Text section
Heard from Margaret Kimberley

@ggersh

wikileaks' publication, without more, of data stolen by Chelsea Manning--and Obama commuted her sentence!

In the First Amendment the Founding Fathers gave the free press the protection it must have to fulfill its essential role in our democracy. The press was to serve the governed, not the governors. The Government's power to censor the press was abolished so that the press would remain forever free to censure the Government. The press was protected so that it could bare the secrets of government and inform the people. Only a free and unrestrained press can effectively expose deception in government. And paramount among the responsibilities of a free press is the duty to prevent any part of the government from deceiving the people and sending them off to distant lands to die of foreign fevers and foreign shot and shell. In my view, far from deserving condemnation for their courageous reporting, the New York Times, the Washington Post, and other newspapers should be commended for serving the purpose that the Founding Fathers saw so clearly. In revealing the workings of government that led to the Vietnam war, the newspapers nobly did precisely that which the Founders hoped and trusted they would do.

The Government's case here is based on premises entirely different from those that guided the Framers of the First Amendment.

Justice Black, writing for the majority of the Supreme Court of the United States New York Times Co. v. United States, decided in 1971.

opinion online at https://scholar.google.com/scholar_case?case=17571244799664973711&q=Unit...

In the interests of accuracy and full disclosure, I point out that the government sought to prevent the New York Times from publishing the Pentagon Papers, which Daniel Ellsberg had stolen, because the material was classified. (Whether it should have been classified is another issue, but, IMO, no, it should not have been.) IOW, the government was seeking a prior restraint, as the colonial government had sought against Peter Zenger, Zenger's case having been a direct influence on the First Amendment.

Dataset records
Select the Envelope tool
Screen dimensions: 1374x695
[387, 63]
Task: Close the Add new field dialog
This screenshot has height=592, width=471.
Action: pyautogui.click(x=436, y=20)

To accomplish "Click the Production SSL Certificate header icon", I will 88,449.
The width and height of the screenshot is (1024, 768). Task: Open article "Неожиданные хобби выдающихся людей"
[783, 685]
---
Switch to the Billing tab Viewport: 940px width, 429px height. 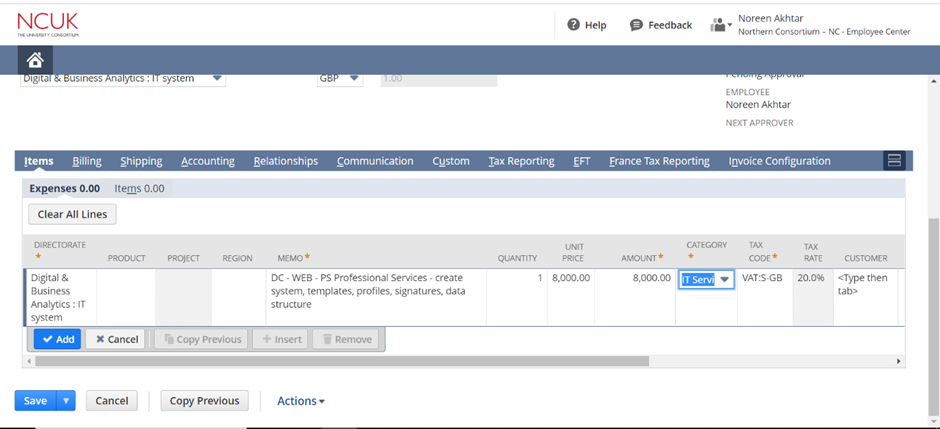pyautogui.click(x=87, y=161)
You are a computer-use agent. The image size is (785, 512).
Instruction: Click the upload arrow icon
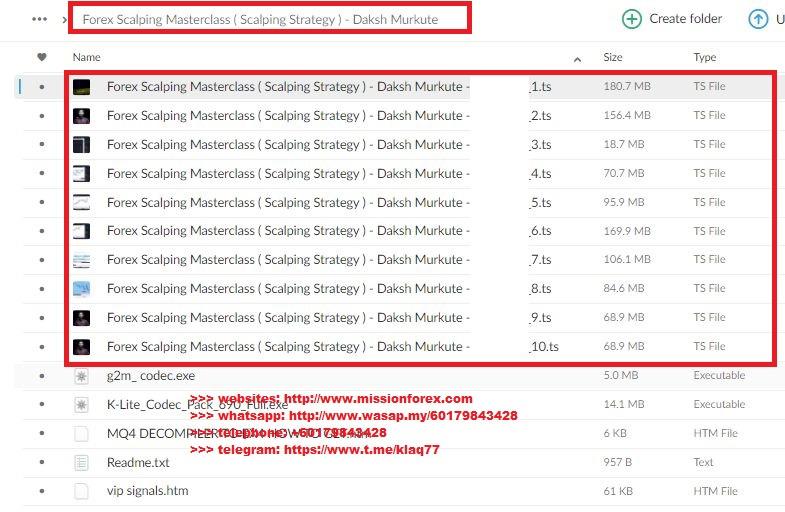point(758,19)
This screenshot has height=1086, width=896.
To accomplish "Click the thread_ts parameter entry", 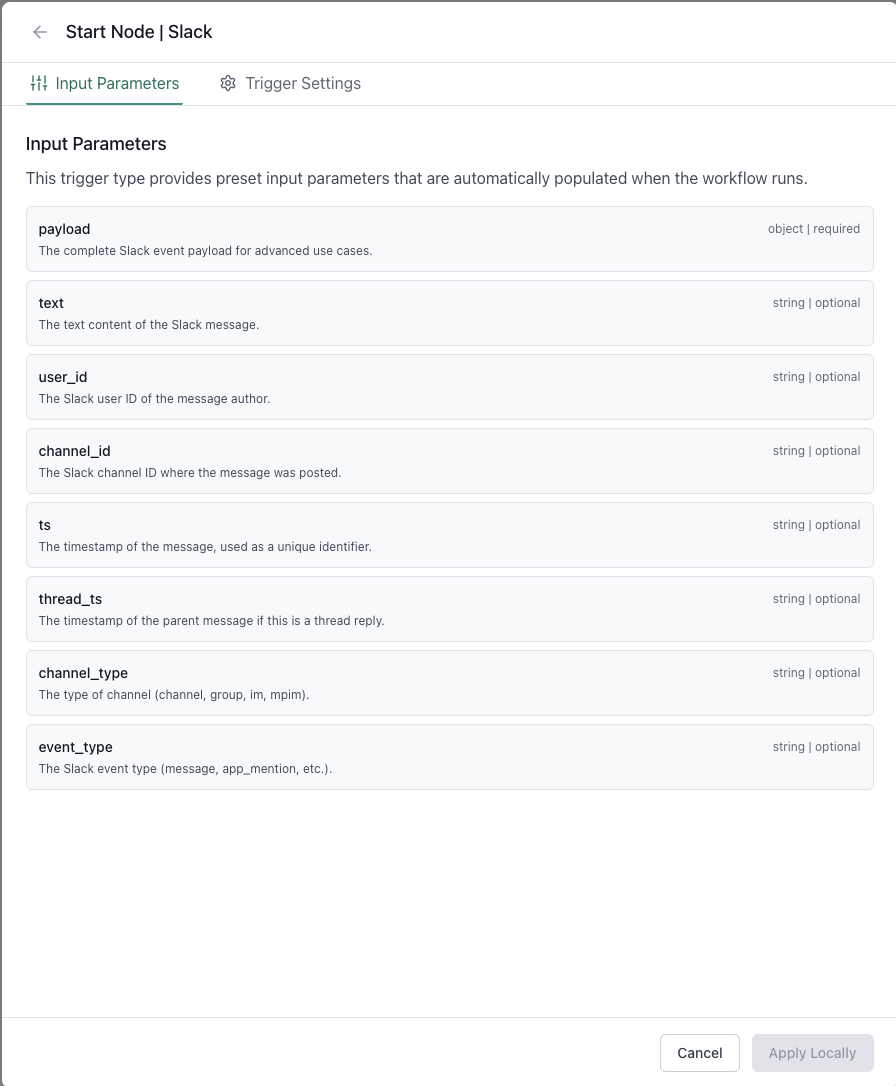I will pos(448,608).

What to do
Summarize the text on press freedom and the Pentagon Papers in two sentences.

Answer for the task
A quoted 1971 opinion by Justice Black in New York Times Co. v. United States states that the First Amendment protects the press so it can bare government secrets and expose deception, and it commends the newspapers that revealed the workings of government that led to the Vietnam war. The writer adds that the government had sought to stop the New York Times from publishing the classified Pentagon Papers, which Daniel Ellsberg had stolen, and calls this a prior restraint like the one sought against Peter Zenger, whose case directly influenced the First Amendment.